Now one of Auburn’s longest-running institutions, Little's Jewelry Store opened in a storefront facing 7th Street in the former Auburn State Bank building, on the northwest corner of the city’s main intersection. Little moved his business to its present address, one block to the east, in 1917.

In 1915, Charles Carbaugh started working for Little as a high school student. He would remain with the business for 47 years, first becoming a minority partner and then taking full ownership when Little died in 1955.
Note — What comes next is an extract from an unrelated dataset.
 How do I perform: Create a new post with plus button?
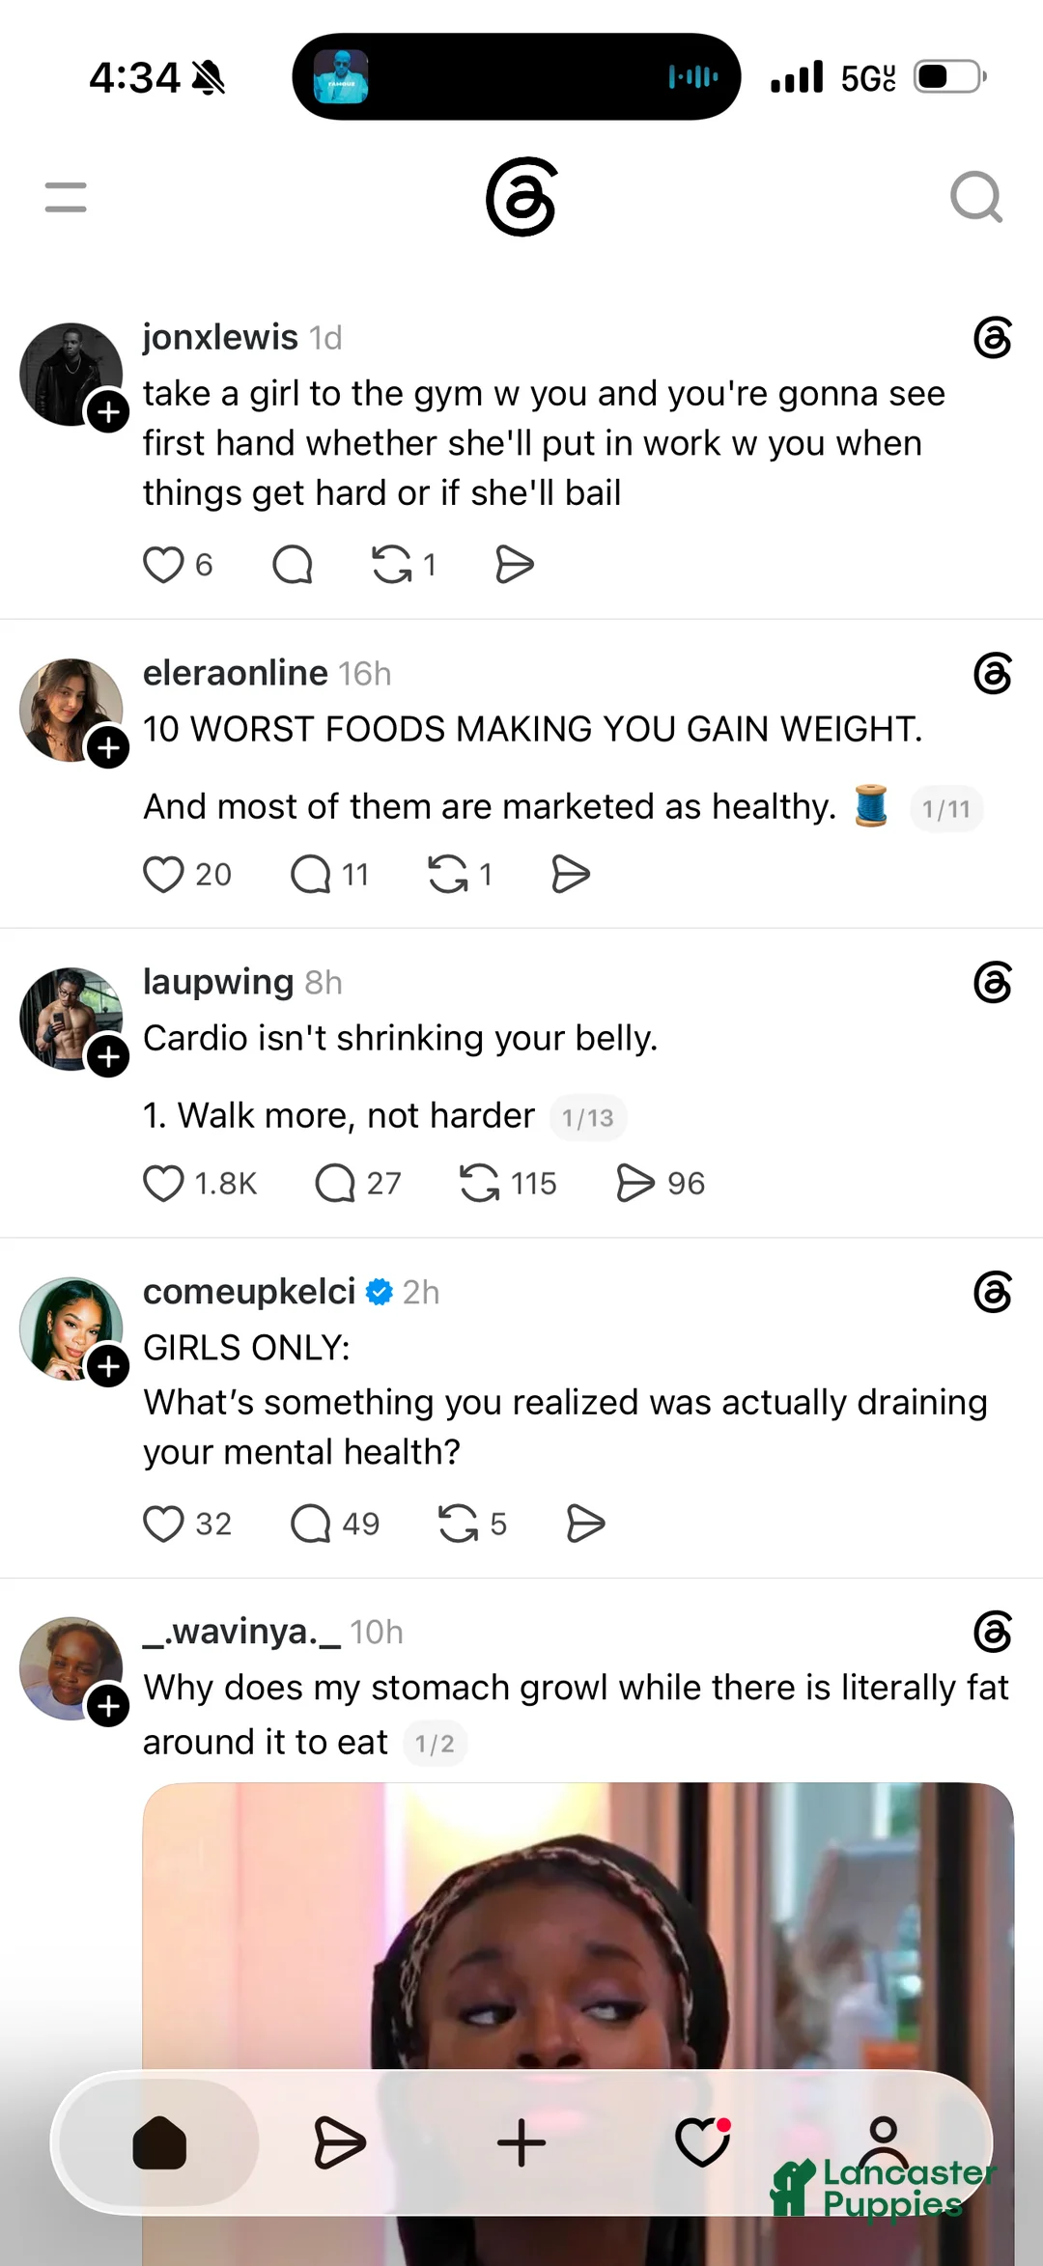click(522, 2143)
Charles Carbaugh gave the store his own name in 1960. He would live only two more years, but the name would continue for six decades, because Carbaugh’s son, Bob, returned home in 1962 to carry on the business. Bob and his wife, Betty, owned the store until their retirement in 1997.

Like Charles Carbaugh, Littlejohn began working at the store as a high school student. Beginning in 1980, Littlejohn learned the jeweler’s art and became the store’s owner in 1997.

“I never, really ever, wanted to change the name” because of its long history, Littlejohn said.

Embracing the store’s legacy, Littlejohn has filled its front showroom with displays from its past. They show how it once sold Victrola phonographs and recordings, early radios, even candy and women’s hosiery.

Old photos and advertisements recall the store’s earlier tradition of drawings for lavish prizes such as expensive silverware sets, attracting large crowds to gather outside in the December chill to learn who held the winning tickets.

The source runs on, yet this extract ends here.